# From JSON to SQL in a second

This notebook shows how to read a large JSONL file, convert it to a highly efficient Parquet file, and query it instantly with DuckDB.

In [None]:
import pyarrow.parquet as pq
import pyarrow as pa
import duckdb
import json
from pathlib import Path

jsonl_file = Path('../data/input/events.jsonl')
parquet_file = Path('../data/output/demo_events.parquet')

# Read Cumulocity events.
print(f"Reading JSONL data from {jsonl_file}...")
with jsonl_file.open('r') as f:
    data = [json.loads(line) for line in f]

# Write to Parquet.
print(f"Writing {len(data):,} records to {parquet_file}...")
table = pa.Table.from_pylist(data)
pq.write_table(table, parquet_file, compression='SNAPPY')

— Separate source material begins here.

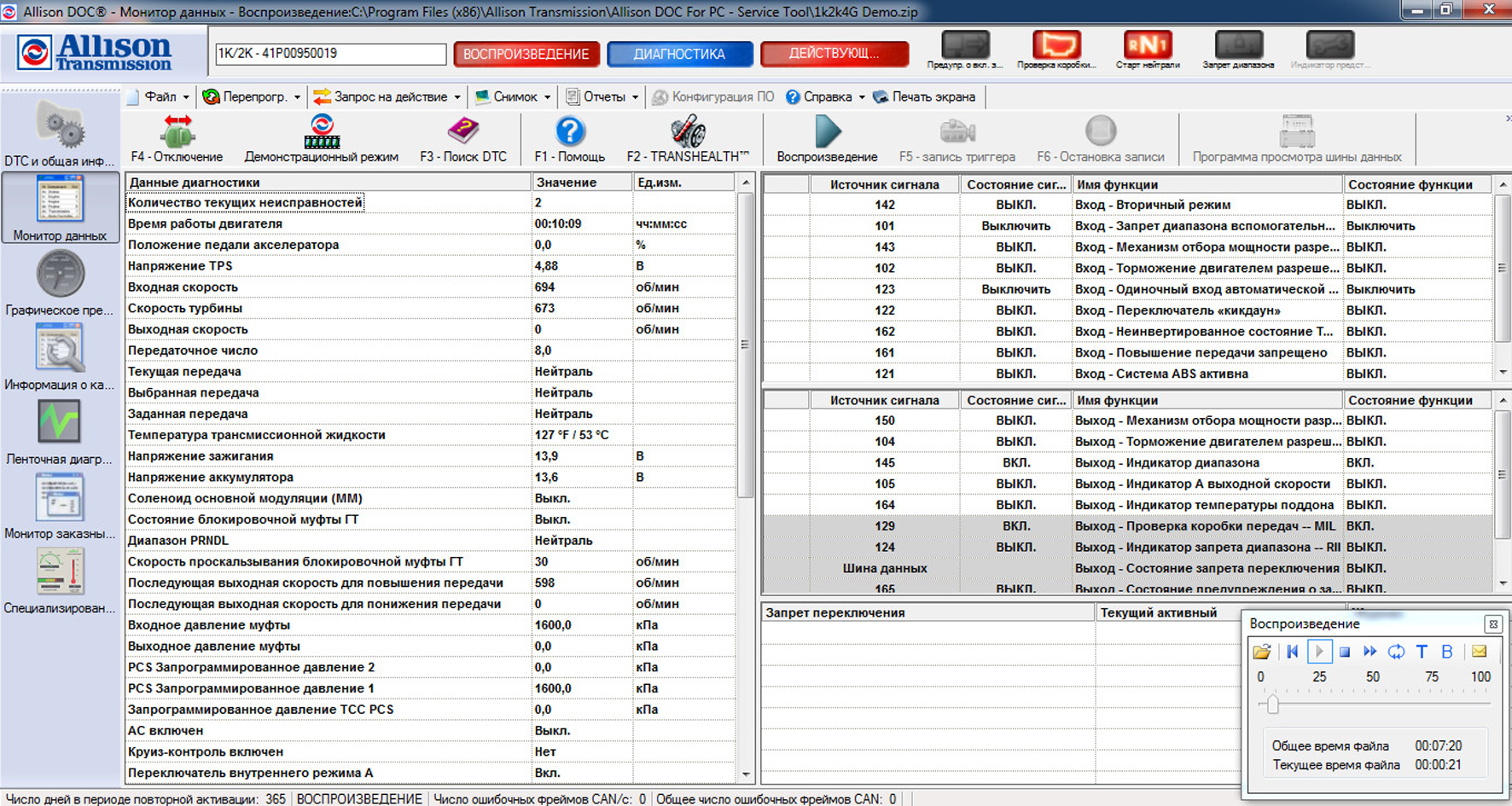Toggle the blue T button in playback panel
The image size is (1512, 806).
(x=1422, y=652)
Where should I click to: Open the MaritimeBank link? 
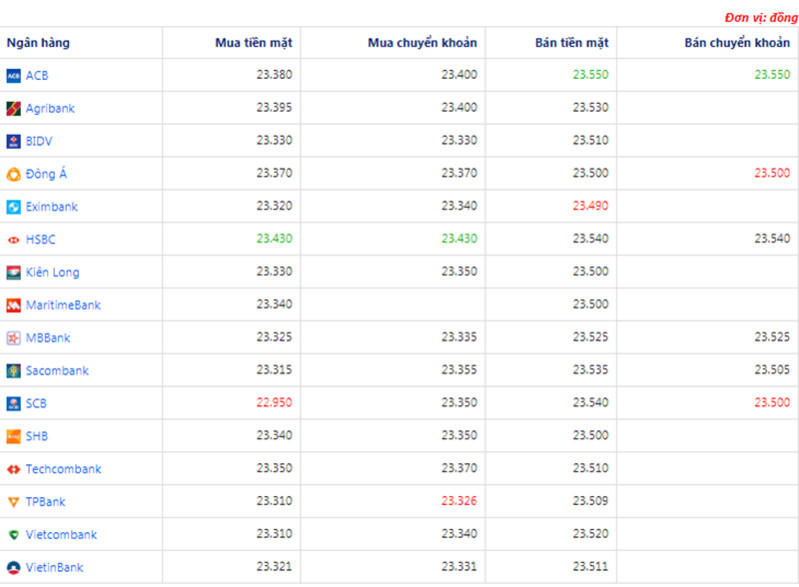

# Run a simple SQL query on the file using DuckDB.
result = duckdb.sql(f"""
SELECT *
FROM '{parquet_file.as_posix()}'
""")
result.show()

# Run a little more complex SQL query.
result = duckdb.sql(f"""
SELECT type, COUNT(*) AS event_count
FROM '{parquet_file.as_posix()}'
GROUP BY type
ORDER BY event_count DESC
LIMIT 10;
""")
print("Top 10 event types:")
result.show()